Pull out the stretch of the listing below from the line containing "672x630 pixels." through the end of the listing, and reproduce those lines verbatim.

(Dataset entries)
[START]

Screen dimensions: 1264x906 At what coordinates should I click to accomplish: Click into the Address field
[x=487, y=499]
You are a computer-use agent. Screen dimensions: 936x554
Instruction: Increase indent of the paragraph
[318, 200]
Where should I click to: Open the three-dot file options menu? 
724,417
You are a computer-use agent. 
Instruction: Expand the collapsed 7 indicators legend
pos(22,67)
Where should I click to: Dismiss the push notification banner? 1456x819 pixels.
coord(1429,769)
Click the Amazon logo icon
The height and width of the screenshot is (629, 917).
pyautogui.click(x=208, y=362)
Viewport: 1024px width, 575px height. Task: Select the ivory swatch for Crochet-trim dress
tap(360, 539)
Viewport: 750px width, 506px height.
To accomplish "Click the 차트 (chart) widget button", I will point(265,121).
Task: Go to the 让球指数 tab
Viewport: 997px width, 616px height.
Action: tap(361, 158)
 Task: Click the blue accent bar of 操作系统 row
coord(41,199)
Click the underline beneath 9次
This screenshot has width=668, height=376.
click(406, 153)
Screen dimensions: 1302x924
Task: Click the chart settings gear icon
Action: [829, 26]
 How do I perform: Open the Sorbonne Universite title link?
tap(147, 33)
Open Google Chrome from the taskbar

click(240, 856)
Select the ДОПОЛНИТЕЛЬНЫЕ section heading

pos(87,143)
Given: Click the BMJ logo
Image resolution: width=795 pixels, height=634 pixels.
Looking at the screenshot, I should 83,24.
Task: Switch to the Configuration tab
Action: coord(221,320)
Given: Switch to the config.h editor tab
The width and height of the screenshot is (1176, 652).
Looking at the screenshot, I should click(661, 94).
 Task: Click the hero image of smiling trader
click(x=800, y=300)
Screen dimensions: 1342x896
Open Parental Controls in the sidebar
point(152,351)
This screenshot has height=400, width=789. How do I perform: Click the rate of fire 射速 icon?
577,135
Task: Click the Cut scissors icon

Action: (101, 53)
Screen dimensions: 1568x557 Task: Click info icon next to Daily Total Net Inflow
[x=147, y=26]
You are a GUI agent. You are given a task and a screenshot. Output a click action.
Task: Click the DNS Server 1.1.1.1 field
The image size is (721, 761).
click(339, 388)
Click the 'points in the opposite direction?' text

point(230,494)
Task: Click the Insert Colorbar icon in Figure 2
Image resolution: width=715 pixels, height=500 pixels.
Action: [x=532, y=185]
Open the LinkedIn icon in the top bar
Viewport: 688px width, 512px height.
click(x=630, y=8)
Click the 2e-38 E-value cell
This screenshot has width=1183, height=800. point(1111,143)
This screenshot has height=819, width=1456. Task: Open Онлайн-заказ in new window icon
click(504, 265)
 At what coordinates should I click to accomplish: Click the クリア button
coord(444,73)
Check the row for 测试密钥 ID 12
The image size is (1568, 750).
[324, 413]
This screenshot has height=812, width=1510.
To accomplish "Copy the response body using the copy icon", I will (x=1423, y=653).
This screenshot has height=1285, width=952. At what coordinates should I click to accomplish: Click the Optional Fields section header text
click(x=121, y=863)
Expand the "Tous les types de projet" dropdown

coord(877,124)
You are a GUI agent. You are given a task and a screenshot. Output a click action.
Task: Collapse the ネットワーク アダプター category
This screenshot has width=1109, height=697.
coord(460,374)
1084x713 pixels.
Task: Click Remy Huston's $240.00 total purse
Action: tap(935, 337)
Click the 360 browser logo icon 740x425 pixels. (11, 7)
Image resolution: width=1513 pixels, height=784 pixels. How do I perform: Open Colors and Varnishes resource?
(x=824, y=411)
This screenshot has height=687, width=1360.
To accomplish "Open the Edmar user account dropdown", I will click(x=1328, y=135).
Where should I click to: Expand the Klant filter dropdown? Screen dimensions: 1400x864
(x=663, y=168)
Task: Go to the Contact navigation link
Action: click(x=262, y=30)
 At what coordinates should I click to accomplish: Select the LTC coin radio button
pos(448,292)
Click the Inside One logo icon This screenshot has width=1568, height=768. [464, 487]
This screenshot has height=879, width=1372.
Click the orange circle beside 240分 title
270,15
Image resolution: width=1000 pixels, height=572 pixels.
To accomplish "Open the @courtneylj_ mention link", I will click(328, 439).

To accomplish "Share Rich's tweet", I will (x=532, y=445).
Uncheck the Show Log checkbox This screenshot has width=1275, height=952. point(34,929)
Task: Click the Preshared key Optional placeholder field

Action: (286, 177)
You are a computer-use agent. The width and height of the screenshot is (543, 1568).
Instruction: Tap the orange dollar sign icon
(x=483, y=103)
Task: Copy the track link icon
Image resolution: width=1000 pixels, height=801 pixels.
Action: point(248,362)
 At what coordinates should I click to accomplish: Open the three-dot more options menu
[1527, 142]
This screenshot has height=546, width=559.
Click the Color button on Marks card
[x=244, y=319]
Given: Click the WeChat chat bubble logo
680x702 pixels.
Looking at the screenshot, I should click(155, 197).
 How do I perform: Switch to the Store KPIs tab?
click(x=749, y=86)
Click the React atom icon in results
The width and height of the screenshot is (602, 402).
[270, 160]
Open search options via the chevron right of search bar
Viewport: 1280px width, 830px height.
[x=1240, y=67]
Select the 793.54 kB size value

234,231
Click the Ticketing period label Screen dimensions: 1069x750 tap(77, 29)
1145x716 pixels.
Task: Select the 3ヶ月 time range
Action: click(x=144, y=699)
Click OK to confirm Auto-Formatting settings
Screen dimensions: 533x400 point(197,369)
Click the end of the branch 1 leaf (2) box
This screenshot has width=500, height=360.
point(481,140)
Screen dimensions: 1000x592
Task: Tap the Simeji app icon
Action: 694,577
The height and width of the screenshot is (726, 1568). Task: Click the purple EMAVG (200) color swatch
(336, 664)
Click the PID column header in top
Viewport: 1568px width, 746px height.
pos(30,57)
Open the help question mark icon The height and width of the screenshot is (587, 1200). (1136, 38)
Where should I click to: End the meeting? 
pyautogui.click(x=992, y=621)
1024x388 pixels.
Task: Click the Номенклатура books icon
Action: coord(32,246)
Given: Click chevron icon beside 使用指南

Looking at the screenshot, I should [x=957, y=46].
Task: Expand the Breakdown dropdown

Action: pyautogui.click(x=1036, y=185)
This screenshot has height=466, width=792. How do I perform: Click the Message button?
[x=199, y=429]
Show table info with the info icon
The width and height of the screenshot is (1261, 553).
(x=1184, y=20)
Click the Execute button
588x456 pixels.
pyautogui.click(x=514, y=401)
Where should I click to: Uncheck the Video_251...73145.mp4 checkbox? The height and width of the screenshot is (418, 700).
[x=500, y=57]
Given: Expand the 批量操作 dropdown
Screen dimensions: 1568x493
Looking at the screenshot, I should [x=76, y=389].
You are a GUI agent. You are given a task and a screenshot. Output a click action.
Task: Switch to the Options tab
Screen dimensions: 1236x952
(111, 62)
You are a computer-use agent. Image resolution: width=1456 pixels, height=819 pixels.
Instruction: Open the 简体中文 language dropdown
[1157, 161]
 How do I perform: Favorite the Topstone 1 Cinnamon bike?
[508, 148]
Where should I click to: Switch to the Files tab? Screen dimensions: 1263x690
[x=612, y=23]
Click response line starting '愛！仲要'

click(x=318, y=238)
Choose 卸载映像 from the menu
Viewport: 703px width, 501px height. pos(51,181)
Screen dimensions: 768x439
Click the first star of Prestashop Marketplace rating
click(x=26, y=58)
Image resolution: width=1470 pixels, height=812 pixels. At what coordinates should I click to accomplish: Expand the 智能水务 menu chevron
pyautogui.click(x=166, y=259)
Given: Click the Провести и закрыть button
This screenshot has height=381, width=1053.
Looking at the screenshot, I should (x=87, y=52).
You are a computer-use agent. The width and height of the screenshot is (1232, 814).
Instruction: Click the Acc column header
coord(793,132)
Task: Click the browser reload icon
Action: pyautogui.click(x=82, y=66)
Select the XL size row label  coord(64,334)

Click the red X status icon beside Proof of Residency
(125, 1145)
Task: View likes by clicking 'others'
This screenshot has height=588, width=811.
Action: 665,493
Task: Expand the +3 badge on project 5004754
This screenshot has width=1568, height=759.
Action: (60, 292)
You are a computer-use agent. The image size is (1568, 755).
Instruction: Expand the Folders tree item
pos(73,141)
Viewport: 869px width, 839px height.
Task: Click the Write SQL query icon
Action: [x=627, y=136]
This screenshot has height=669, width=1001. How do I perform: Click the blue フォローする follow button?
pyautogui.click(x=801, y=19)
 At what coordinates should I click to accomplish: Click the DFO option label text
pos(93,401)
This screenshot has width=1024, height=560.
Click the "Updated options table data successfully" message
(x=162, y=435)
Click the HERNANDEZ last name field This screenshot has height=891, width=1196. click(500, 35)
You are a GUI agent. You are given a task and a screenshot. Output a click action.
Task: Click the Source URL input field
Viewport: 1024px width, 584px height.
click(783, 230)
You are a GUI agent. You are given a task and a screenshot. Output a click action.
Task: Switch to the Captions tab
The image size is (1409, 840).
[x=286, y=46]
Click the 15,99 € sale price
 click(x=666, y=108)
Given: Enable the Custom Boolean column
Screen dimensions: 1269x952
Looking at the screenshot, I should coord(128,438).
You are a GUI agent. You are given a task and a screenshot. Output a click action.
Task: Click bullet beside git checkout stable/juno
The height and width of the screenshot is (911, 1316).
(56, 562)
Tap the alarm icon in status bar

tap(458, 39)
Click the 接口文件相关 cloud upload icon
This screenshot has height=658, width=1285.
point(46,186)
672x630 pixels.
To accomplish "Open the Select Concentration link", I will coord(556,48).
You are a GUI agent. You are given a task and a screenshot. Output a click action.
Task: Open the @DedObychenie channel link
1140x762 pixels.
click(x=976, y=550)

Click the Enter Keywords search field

[END]

Exercise answer:
672x630 pixels.
To accomplish "Open the Select Concentration link", I will coord(556,48).
You are a GUI agent. You are given a task and a screenshot. Output a click action.
Task: Open the @DedObychenie channel link
1140x762 pixels.
click(x=976, y=550)

Click the Enter Keywords search field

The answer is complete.